智葉「いやしかし、放っておいてまた同じようなことが繰り返されたら事だぞ」

ハオ「……それは確かに。傷口を広げるのは避けたいですね」

 三人が意見を口にする。そのうちダヴァンとハオは留学生で、残る明華も咲のフォローに回っている。実質留学生は皆少なからず関わっている。

 留学生が傍観に徹しない。その光景を、不思議な感慨と共に智葉は眺めていた。今までの二年間めったに見られなかったことだ。留学生同士が互いのプライベートに口出しするとなればなおさらに。

ネリー「何か、事情を聞く方法ないかな……」

智葉「おい……」

 だが、ふと漏れ聞こえてきたネリーの呟きに、智葉は頭を痛める。
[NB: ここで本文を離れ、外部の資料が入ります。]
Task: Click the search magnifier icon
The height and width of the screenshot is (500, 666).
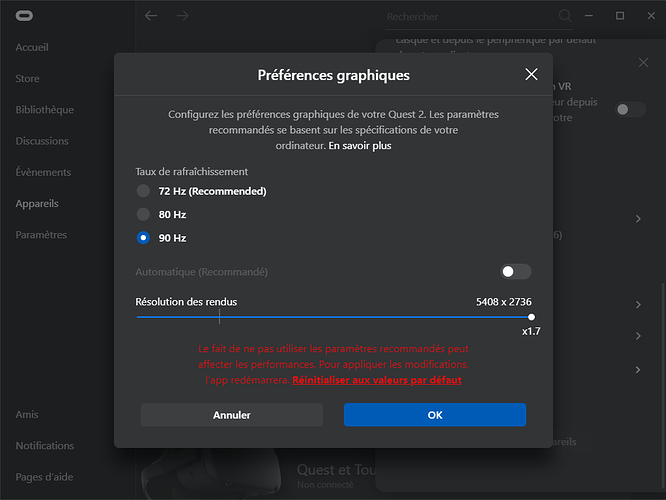Action: point(565,16)
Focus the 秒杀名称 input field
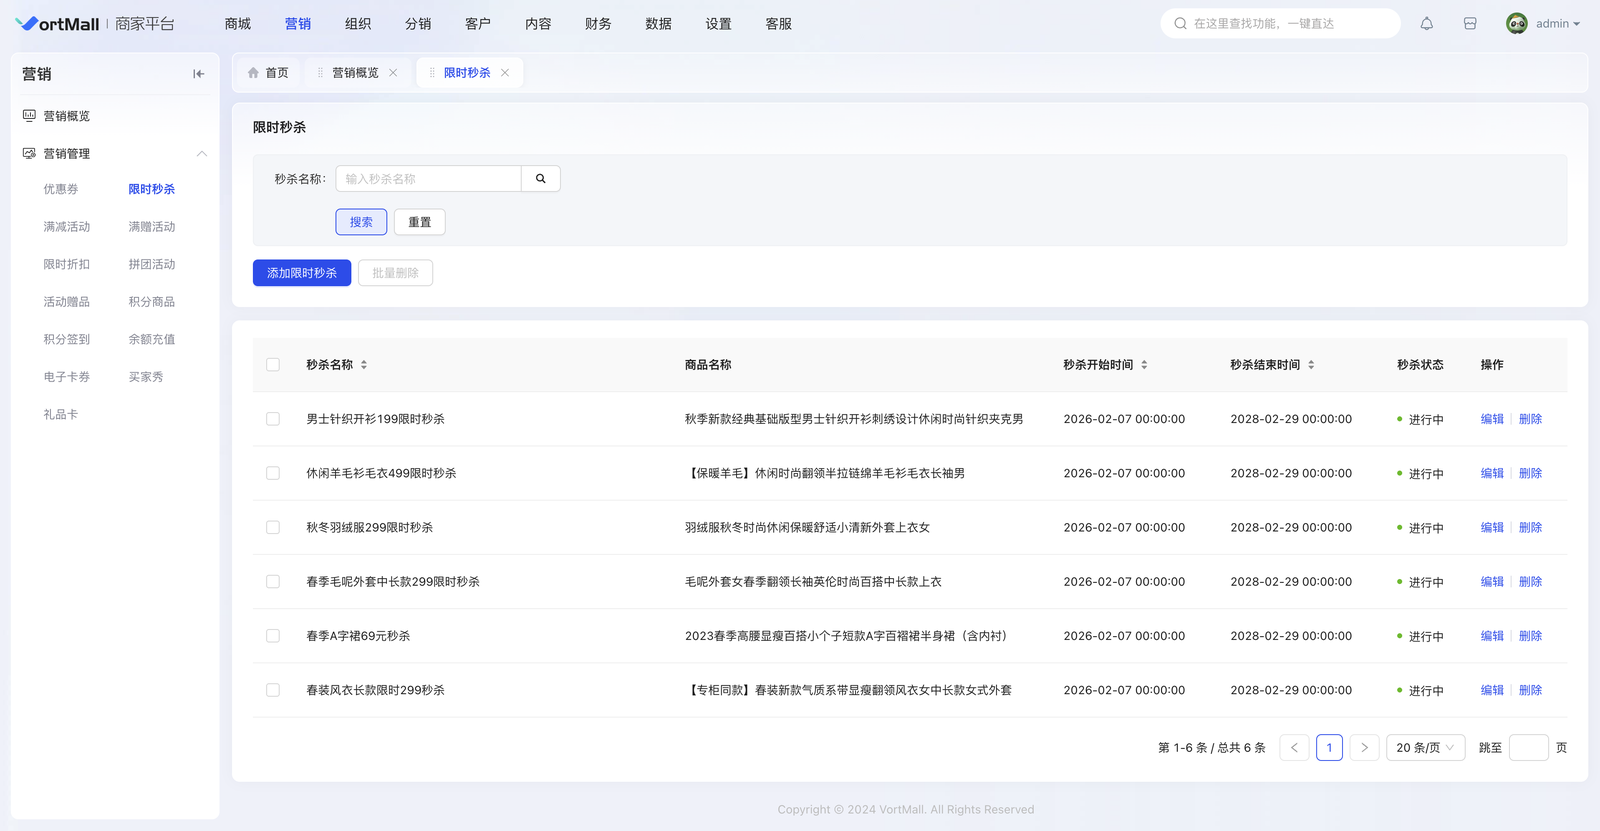This screenshot has height=831, width=1600. (x=428, y=179)
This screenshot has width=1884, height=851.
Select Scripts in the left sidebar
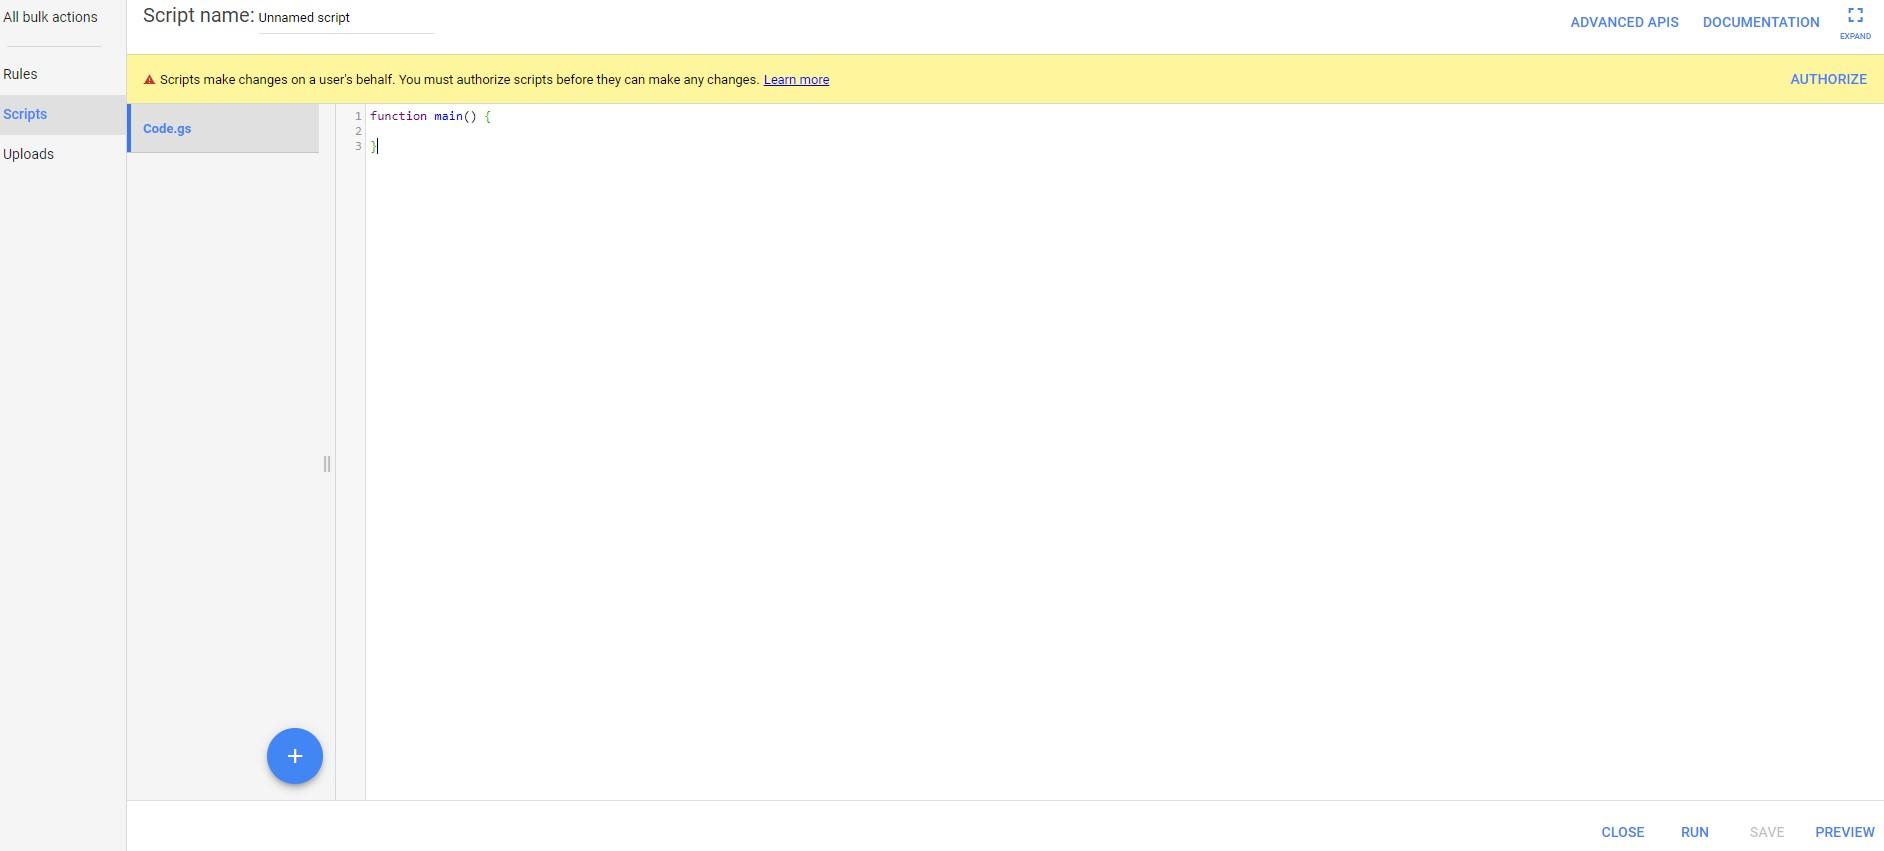click(25, 114)
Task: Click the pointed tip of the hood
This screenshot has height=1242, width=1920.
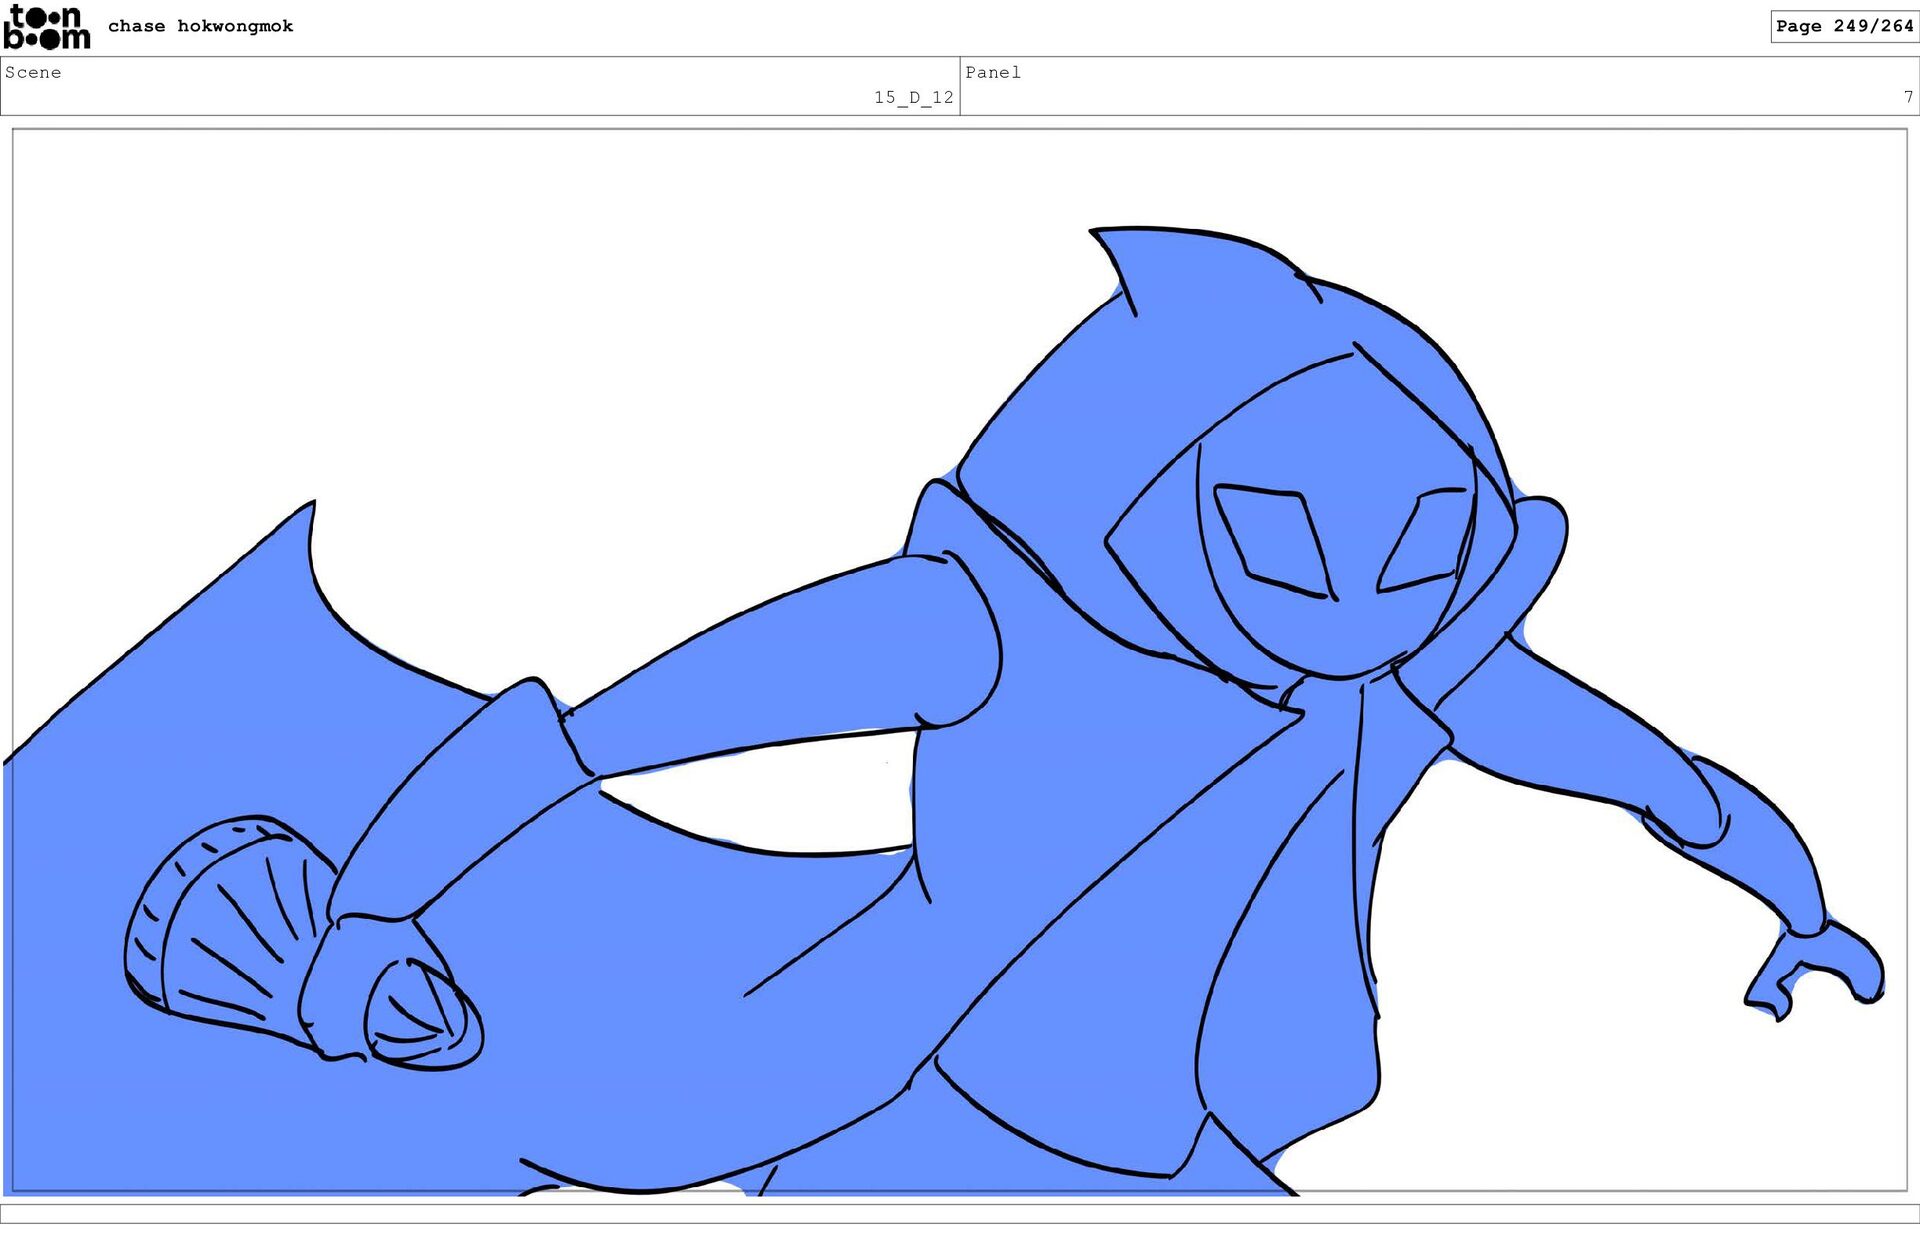Action: click(1102, 238)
この期に及んで諦めていないらしい。その熱意は智葉とて認めないわけにはいかないが、順序があるのではないか、と思わずにいられない。特に咲のような根がどこまで続いているかわからない相手の問題には。

「無理やと思いますよ」

 どうやって諫めようかと智葉が苦心していると、唐突に隣の卓から声が差し挟まれた。

 日本人である。二年生で、この場に呼ばれるほどには実力を示している部員だ。
 いきなりどうしたのだろうか。彼女は何かにつけて首を突っ込むようなタイプではない。智葉は不思議に思った。

ネリー「ムリ……って?」

「うち……あの子と同中なんですよ。でもあの子は、その……自分のことは話さへん。たぶん、絶対に」

 推量する『たぶん』をつけはしたが、絶対という言葉を使うあたり、彼女には何らかの確信があるように思える。

ネリー「……同じ中学? でも、あのときは……」

「うちは、あの人らとは違います……」

 智葉にはわからない会話が交わされる。

ネリー「……」

「宮永さんには返しきれへんものがあります……うちが頼んだことやないけど、あの子はうち、っていうか部のためにいろんなものを擲ってくれた」

「……中学のときの話ですけどね。あの子が友達とどう接してたか見てましたから、ちょっと気になって」

 差し出口を挟んですみません、とあちらの卓で牌が打たれるのを見ながら付け加える。彼女の真剣な眼差し。少なくとも適当なことを言っている風には見えない。智葉を含め、話している当人たち以外は静観していた。